*** Task inputs ***
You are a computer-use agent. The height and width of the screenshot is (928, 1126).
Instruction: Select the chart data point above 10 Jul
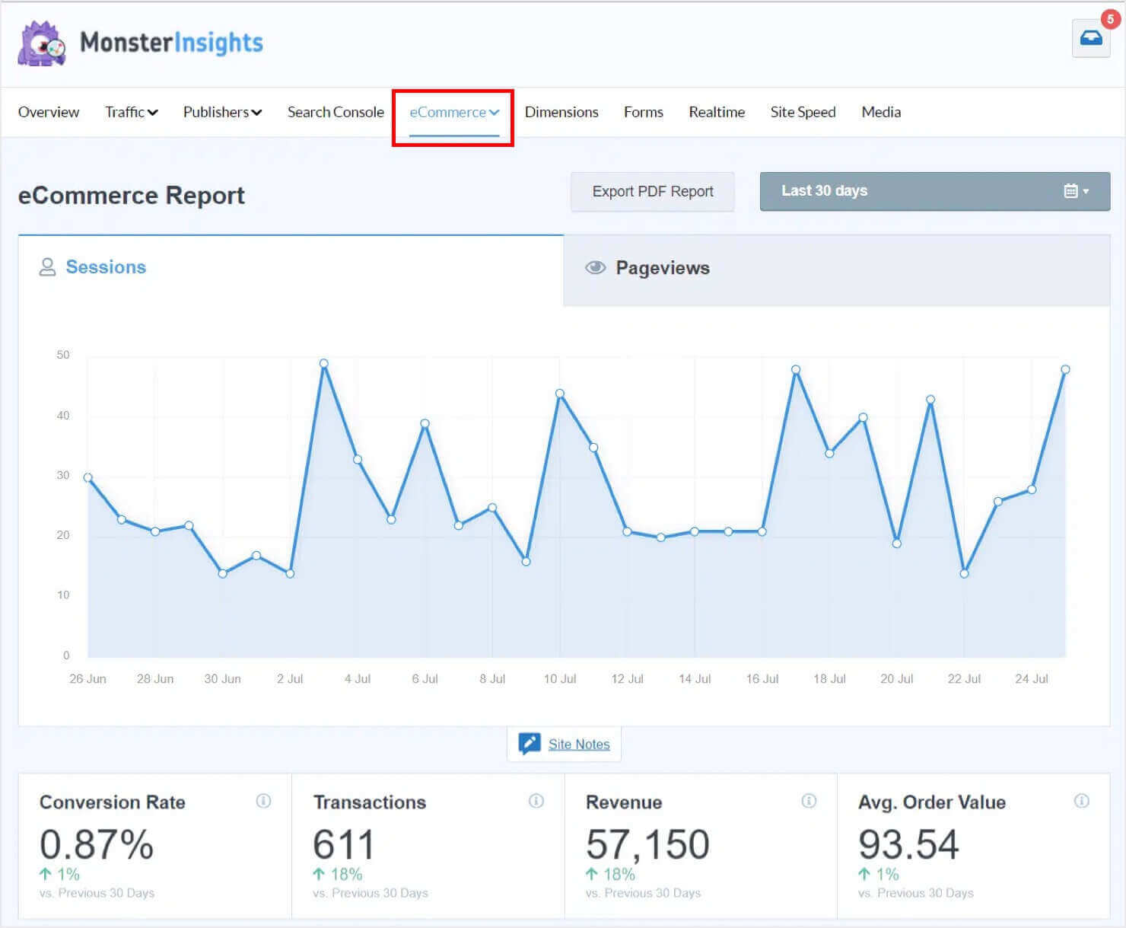tap(560, 394)
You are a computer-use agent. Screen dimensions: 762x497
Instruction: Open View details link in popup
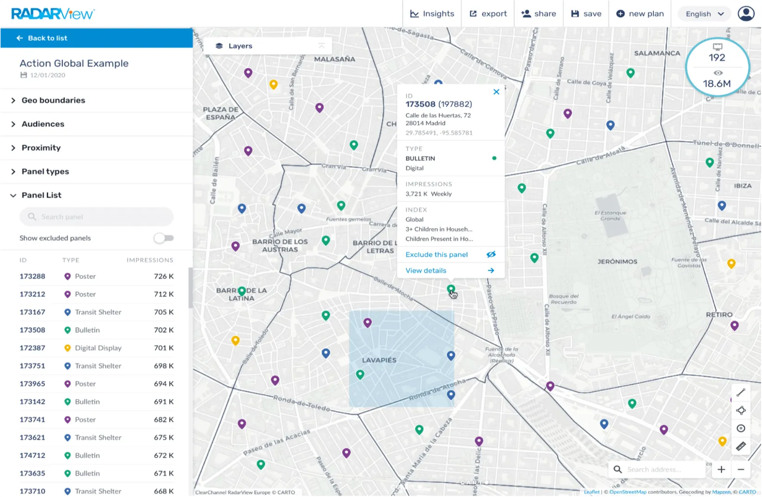426,271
***
_Exercise goal_. Write all the lines above out again exactly, minus the images.

_Answer_.
You are a computer-use agent. The height and width of the screenshot is (928, 1126).
Instruction: Select the chart data point above 10 Jul
tap(560, 394)
You are a computer-use agent. Screen dimensions: 762x497
Instruction: Open View details link in popup
426,271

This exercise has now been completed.